▶ **What the task requires**:
Pull out every line of the records below that contains the word "Click", and copy each of those lines in full.

▶ **Data provided**:

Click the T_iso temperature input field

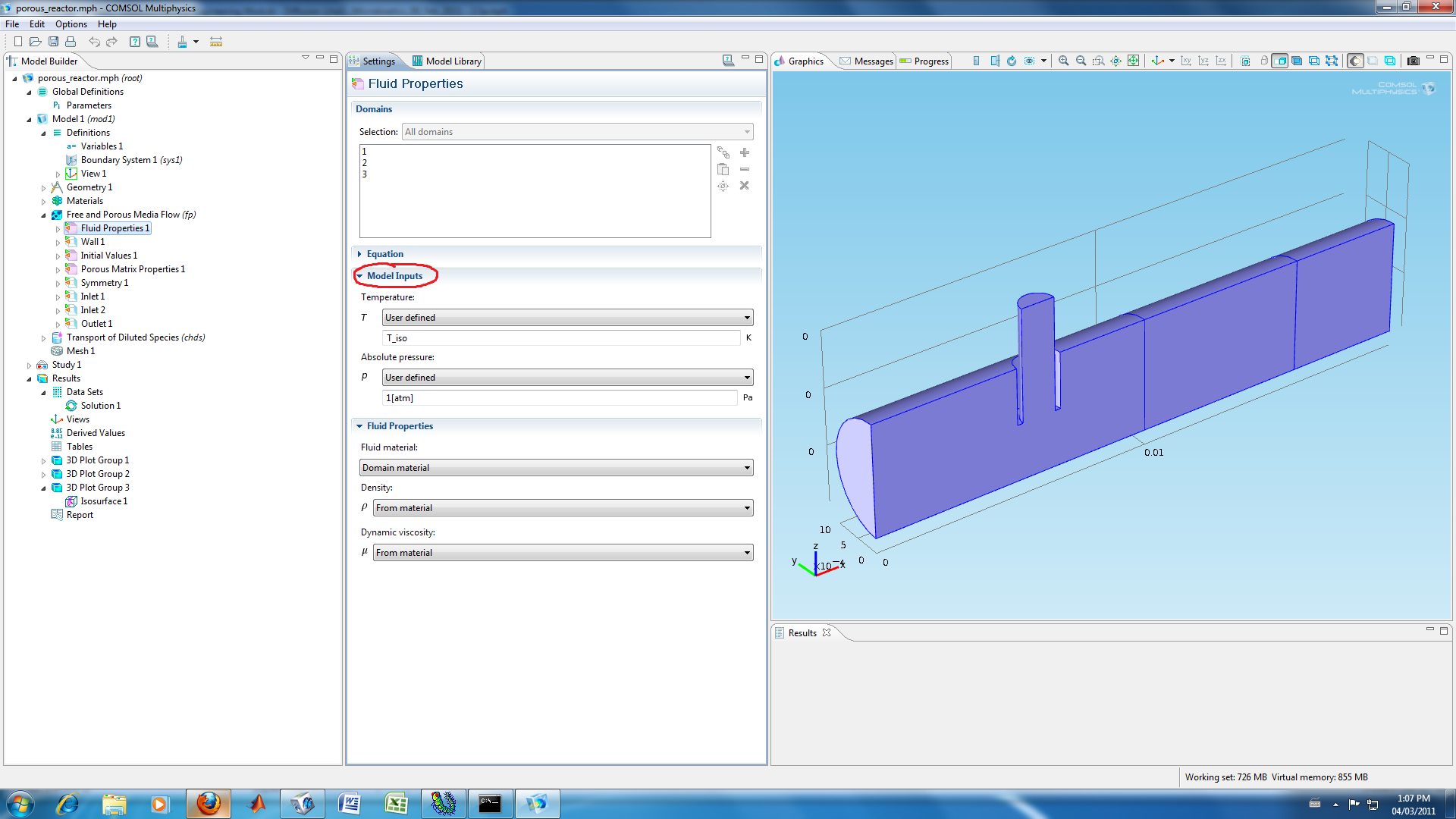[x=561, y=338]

* * *

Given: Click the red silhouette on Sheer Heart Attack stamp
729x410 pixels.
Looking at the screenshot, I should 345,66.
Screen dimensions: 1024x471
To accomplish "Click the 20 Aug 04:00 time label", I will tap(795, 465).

▶ **Exercise answer**:
Click the T_iso temperature input field
Given: Click the red silhouette on Sheer Heart Attack stamp
To accomplish "Click the 20 Aug 04:00 time label", I will tap(795, 465).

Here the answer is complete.